The legal scoresheet is mixed. Judges in North Carolina, Georgia, Kansas and Massachusetts have declined to issue injunctions for the plaintiff- athletes, whereas judges in Wisconsin and now New Jersey have granted injunctions. In Tennessee, a baseball player (Tennessee’s Alberto Osuna) lost, while a football player (Vanderbilt’s Diego Pavia) won. 
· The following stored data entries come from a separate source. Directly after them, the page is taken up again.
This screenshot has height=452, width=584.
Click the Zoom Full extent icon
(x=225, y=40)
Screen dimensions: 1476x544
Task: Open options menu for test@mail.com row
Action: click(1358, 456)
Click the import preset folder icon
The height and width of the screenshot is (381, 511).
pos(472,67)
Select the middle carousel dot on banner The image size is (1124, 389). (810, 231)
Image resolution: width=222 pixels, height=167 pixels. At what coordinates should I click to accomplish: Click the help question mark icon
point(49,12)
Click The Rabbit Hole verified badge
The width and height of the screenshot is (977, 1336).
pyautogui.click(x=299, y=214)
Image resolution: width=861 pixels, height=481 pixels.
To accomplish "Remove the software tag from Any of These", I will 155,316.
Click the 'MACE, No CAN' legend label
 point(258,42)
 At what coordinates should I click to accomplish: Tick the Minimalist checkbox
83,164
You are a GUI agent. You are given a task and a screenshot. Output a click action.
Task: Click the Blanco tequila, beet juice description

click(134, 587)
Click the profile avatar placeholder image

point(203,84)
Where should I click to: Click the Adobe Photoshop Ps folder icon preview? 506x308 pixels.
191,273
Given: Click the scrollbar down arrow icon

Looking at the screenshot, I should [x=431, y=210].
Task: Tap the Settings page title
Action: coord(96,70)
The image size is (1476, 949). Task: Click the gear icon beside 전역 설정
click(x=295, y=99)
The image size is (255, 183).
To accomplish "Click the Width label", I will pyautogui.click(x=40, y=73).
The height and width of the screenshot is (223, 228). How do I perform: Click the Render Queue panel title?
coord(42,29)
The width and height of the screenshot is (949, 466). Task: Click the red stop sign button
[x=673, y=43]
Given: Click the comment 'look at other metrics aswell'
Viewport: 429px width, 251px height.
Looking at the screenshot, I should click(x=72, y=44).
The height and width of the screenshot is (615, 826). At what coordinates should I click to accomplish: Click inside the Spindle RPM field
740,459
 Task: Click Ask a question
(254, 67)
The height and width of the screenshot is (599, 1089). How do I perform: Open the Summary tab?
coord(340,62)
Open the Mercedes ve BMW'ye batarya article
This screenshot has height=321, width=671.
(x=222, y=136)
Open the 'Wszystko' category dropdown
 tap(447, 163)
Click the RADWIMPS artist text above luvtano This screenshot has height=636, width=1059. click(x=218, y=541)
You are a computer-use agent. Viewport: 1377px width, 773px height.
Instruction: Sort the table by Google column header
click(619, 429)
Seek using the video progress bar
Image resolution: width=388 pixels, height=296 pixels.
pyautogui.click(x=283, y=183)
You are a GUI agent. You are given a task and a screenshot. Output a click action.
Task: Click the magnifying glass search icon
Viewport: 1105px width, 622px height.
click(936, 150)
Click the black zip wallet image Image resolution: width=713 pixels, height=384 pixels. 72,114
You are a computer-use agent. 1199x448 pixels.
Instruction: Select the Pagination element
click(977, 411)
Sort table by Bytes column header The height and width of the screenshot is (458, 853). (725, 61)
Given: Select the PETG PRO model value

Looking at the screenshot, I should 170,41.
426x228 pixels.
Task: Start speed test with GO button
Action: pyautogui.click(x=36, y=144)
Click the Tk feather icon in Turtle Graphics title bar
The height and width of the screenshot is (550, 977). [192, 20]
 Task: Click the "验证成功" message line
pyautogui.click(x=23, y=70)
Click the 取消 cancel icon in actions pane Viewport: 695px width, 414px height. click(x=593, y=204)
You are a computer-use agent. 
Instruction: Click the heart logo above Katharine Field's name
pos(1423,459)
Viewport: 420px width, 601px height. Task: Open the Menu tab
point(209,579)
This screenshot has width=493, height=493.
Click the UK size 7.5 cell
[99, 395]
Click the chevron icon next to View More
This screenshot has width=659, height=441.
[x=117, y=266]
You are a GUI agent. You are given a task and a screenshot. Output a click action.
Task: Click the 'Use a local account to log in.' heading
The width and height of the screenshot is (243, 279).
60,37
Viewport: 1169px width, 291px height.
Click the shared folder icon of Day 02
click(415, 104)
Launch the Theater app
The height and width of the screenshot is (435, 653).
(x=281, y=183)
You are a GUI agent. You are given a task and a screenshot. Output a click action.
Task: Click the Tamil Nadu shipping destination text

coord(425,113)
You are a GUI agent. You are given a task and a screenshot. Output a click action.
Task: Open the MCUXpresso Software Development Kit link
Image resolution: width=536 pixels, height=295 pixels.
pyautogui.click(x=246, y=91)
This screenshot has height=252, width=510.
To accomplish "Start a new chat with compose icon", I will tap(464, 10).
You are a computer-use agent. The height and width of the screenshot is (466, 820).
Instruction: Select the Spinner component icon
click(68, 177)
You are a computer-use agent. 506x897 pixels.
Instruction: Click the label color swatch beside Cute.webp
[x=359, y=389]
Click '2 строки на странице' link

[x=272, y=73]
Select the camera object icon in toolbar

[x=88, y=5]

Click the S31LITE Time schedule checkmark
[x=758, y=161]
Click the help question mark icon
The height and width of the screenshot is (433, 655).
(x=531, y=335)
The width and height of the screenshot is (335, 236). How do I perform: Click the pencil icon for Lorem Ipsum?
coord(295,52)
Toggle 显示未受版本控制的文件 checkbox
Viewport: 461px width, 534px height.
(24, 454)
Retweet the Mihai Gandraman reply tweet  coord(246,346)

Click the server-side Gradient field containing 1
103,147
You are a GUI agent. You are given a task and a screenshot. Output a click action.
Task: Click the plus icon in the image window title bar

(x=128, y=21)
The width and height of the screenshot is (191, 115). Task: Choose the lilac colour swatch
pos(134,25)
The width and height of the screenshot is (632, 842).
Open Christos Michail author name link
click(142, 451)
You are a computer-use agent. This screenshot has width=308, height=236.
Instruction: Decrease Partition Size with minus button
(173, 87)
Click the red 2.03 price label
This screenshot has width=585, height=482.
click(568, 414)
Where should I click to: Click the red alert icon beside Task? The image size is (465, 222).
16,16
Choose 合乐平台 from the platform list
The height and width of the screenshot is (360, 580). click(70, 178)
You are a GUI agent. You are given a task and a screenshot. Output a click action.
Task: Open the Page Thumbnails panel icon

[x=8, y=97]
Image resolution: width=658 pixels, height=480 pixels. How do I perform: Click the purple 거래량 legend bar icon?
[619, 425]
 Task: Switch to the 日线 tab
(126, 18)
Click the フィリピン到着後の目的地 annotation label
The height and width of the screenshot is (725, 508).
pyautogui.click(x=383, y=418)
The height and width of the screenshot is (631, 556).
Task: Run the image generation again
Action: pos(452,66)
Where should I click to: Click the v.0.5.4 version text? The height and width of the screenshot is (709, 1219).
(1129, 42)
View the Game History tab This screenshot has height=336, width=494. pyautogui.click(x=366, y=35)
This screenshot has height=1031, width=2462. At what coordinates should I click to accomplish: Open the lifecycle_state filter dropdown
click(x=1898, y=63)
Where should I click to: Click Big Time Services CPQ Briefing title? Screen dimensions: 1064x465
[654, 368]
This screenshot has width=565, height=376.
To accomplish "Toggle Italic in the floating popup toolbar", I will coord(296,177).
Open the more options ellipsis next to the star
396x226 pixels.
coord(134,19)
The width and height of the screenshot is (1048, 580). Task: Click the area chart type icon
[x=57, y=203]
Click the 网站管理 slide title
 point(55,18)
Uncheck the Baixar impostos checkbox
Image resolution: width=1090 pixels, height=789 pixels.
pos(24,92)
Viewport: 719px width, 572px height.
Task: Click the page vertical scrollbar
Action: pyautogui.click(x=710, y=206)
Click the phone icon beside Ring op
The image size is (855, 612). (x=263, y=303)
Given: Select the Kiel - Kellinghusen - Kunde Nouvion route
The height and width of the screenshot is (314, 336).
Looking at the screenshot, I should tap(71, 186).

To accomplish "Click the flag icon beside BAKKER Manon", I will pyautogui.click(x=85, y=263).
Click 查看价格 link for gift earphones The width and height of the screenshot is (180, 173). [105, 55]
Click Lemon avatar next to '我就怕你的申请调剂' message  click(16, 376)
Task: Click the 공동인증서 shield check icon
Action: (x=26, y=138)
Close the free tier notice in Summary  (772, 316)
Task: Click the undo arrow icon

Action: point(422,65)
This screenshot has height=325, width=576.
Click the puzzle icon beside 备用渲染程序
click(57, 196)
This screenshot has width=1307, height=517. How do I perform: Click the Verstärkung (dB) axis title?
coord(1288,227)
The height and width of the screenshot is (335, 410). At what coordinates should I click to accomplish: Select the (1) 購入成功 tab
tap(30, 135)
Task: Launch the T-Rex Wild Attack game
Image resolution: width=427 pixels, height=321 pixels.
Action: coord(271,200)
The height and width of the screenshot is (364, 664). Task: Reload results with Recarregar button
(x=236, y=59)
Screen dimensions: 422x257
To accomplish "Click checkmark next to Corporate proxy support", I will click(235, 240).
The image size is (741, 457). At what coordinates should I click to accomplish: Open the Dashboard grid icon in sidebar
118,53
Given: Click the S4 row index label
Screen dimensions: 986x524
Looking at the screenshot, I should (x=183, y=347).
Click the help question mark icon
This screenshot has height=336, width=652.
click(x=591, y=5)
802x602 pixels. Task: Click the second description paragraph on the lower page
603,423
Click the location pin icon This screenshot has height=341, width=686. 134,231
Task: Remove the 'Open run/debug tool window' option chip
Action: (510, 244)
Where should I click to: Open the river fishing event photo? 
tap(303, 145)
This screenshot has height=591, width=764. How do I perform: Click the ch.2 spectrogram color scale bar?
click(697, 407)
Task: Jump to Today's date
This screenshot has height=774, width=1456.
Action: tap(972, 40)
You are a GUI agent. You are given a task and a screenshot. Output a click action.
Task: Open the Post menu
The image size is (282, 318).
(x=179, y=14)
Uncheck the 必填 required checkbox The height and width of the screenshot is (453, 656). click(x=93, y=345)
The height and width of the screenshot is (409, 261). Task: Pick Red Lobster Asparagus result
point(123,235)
Pavia, a quarterback and former junior college transfer, is key to Elad’s case. Last December, Pavia obtained an injunction to play this fall. The NCAA then granted a waiver to permit similarly situated former JUCO players to play a fourth year of D-I in fall 2025 or spring 2026. Pavia’s situation was different from that of Elad because Pavia did not redshirt, and he played three D-I seasons in three years rather than three D-I seasons in four years. However, Elad and Rutgers hoped the overall similarity of the two players’ plights would allow Elad to play this fall. That hope was dashed in February, when the NCAA denied Rutgers a waiver.

Quraishi found Elad’s commercial opportunities as crucial when applying the law. The judge stressed that Elad’s decision to join Rutgers “was based in part on a NIL deal for $550,000 compensation, with an additional $100,000 incentive bonus if he is named to the All-Big Ten First Team.” 

Quraishi also underscored market realities in the relationship between NIL opportunities and the seasoning of college athletes.

“Elad’s NIL agreement,” the judge wrote, “is a real-life example of a wider phenomenon that Schiano acknowledged at the hearing: Older, more experienced players generally receive more NIL compensation than younger, less experienced players at the same position.” 

Further, Quraishi found Schiano’s testimony that “no one’s laughing now” about NIL deals as legally important since NIL deals for some athletes–including those who will come up a bit short in pursuing the NFL–can be lucrative. Likewise, the judge emphasized Schiano’s testimony where the coach said, “this is serious money that’s being exchanged, big time.”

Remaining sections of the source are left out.